Estas gradaciones condicionan la uniformidad, rompen la uniformidad y entra en juego la “variedad”. Muy parecido a lo que ocurre abajo. Tienen la uniformidad de una marca (Tuny), pero la variedad en el tipo de enlatados que van de menos a más: latas, sobres, bolsas.
“Se nota que…” tiene la misma tipografía que el letrero de arriba, lo que hace un puente equivalente al letrero “variedad” que une el abajo con el arriba; “se nota que…” une al arriba con el abajo a manera de conclusión (una conclusión impuesta por el producto), abierta al razonamiento que la marca impuso arriba: “Por sabor, frescura, calidad y variedad… Se nota que… Y cambia la tipografía hasta tres veces: 1) lo tuyo es 2) Tuny 3) Sin soya. Tres, en una especie de triada de colores que imita a la de arriba: blanco, blanco con rojo y, rojo con blanco, formando un triángulo, que es un símbolo de lo femenino junto a una configuración cuadrada (lo masculino), en la que se insiste con las cuatro latas de la base, que responden a la variedad.

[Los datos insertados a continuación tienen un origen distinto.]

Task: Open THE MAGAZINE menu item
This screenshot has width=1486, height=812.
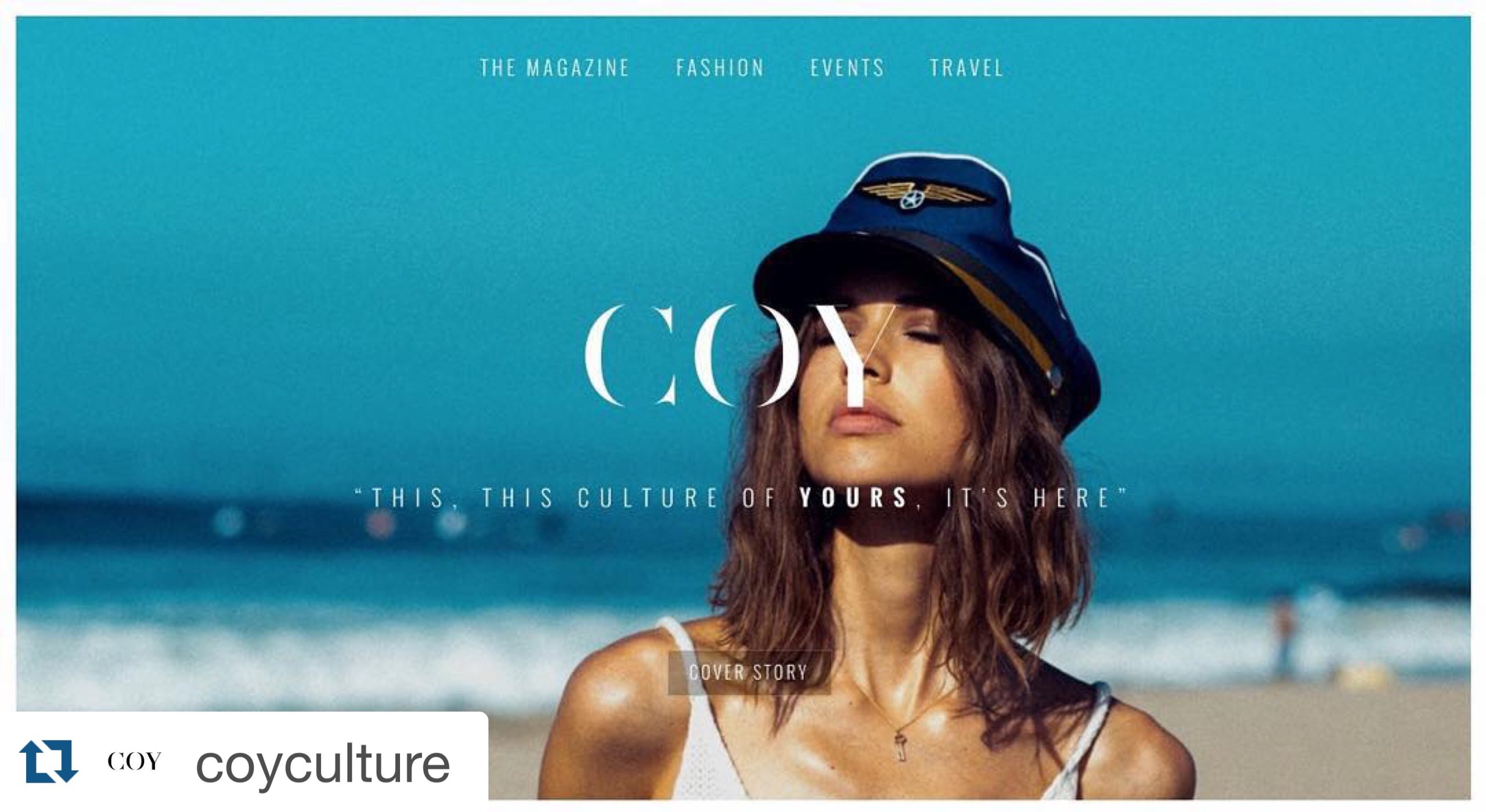Action: (554, 68)
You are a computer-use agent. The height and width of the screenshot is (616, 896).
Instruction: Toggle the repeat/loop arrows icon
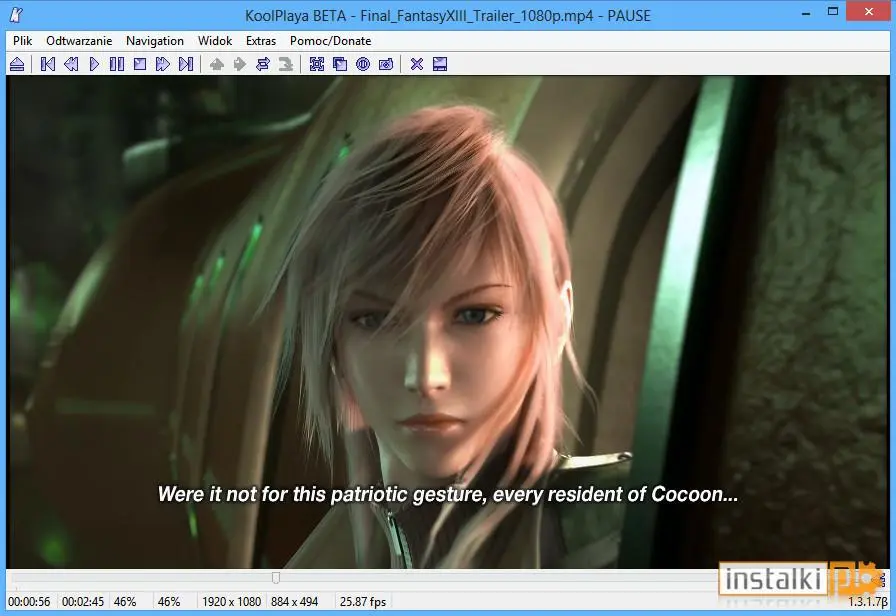263,64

El logotipo de Tuny está en todos los productos pero también está en la triada de los letreros de abajo, con lo que Tuny es la mujer de la derecha, la de en medio es “Sin soya” y la de la izquierda es “Lo tuyo”. La mujer Tuny sabe de sabor, sabe de frescura y sabe lo que las otras no, sabe de calidad. Las dos primeras no escuchan, ella sí. Las dos primeras devoran, ella antoja.
La pesadez de los productos (latas de metal, bolsas grandes), el hermético del producto (bolsas cerradas) contrasta con algunas latas abiertas, los sobres parados en vertical pero, sobre todo, se equilibran con la triada de arriba, en azul y en blanco, lo que le da levedad a esas mujeres por sostenerse en cuerpos de cielo, de nube… etéreos, propio del mundo angélico aunque, al ser mujeres evidentes, por su pureza se convierten en una triada de ninfas: la del sabor, la de la frescura y la mejor de todas, la ninfa o el hada de la calidad: Tuny.
El efecto que crea el conjunto es de levedad, verticalidad suave, levitación, lo que nos resta a los citadinos arraigo terrestre. Nuestro cerebro asiente a esta imposición publicitaria como si consumiéramos un fármaco que nos quita peso, nos quita preocupaciones; o al menos las vuelve ligeras, leves. Tuny entonces conoce de esa necesidad que tenemos por quitarnos los lastres cotidianos o, al menos, la necesidad para que nuestra vida sea más ligera, más llevadera. No es tanto que lo logremos al consumir atún sino que, el consumir Tuny nos proporciona esa sensación de levedad. Es la promesa.
De los efectos más poderosos en el cine están las películas que logran llevarnos con éxito a momentos de vuelo, a la sensación de volar, a levitar como si fuéramos de aire o de nubes y no el cuerpo terrestre, arraigado a las leyes y exigencias tajantes de lo mundano.